The ForEach node is a bit more complex, and it aims to replicate aggregation functions as well as the GROUP BY clause in SQL. Aggregation functions include AVG, SUM, MIN, MAX and COUNT. This node takes the entities, and aggregates the data based on a certain field and operation. For example, if a user wanted the average ranking for every age, they would construct a query that looks like this:

Another example would be getting the names and IDs of the youngest sailor per rating. The SQL query would look like this: select rating, sname, sid, age from (select rating, sid, sname, age, rank() over (partition by rating order by age) as r from sailors) as t where r=1;

Here is what is would look like in NodeSQL:

Finally, arguably the most common node is the filter node, which can be compared to the WHERE clause in SQL. Filters only pass data that meet a certain condition. Filter nodes can be cascaded and split, which could result in some really complex queries. Luckily, those queries don’t look too complex on a node graph. For example, if a user wanted to get all of the sailors who have a rating higher than 5 and an age higher than 35, or whose name is bob, the SQL query would look like this: select * from sailors where (rating > 5 and age > 35) or (name = 'bob') It is not a horribly complex query, but can be easily visualized in a node graph:

Some Technical Details

The backend currently uses the SQLAlchemy ORM to construct the queries. The frontend is using react and an HTML5 Canvas library called litegraph.js. litegraph.js is able to serialize all of the data in the node graph, which I send to my python backend for processing. A depth first search is used to traverse every path from the entity node to the display node in order to detect which nodes are being used, and then it is just a matter of constructing the query objects in python.

Conclusion

I think that NodeSQL is far from complete, and even far from usable. However, I spent a lot of time thinking about how to structure the different nodes and discussing with my friends and colleagues how to make it usable and intuitive. After discussing with many people, the conclusion was to structure the nodes in such a way that they can be read out loud as an english sentence, so that anybody can look at a query and understand it.

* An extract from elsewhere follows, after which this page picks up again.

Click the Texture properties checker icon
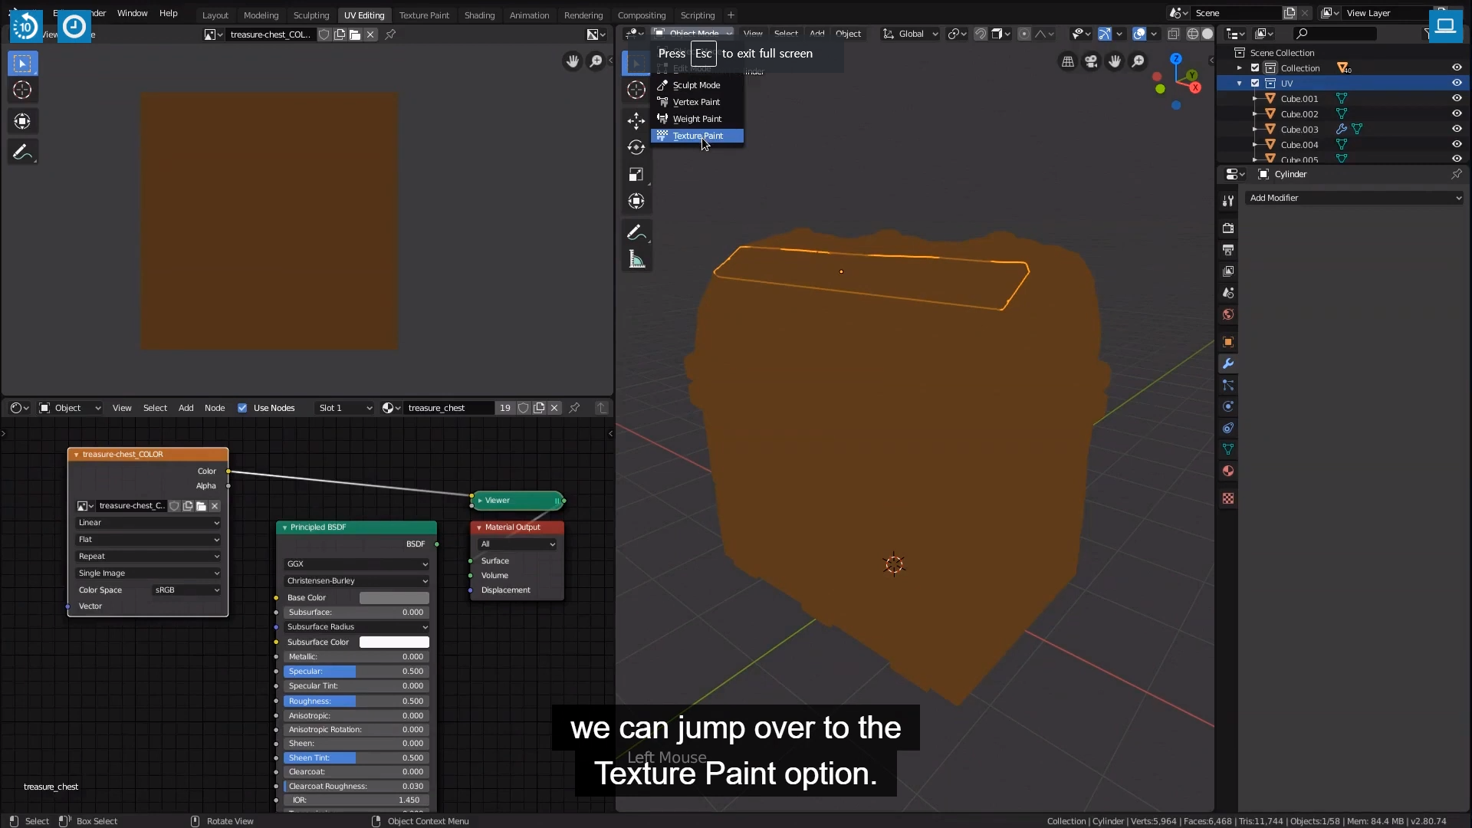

If I were to build NodeSQL to completion, I would probably start from scratch and do a few things differently. First of all, I would build my own ORM. I spent way too much time trying to manipulate SQLAlchemy to make it work, and if I were to implement more nodes it would just make sense to build an ORM from scratch. Additionally, I would also build my own UI- litegraph.js is excellent, but there are a number of features that I would specifically need for NodeSQL, and a number of features that come with litegraph.js that I just don’t need.

Overall, I think NodeSQL was a nice experiment in visual query construction. It isn’t perfect, but it is a nice proof of concept for how a visual tool for SQL can be really useful.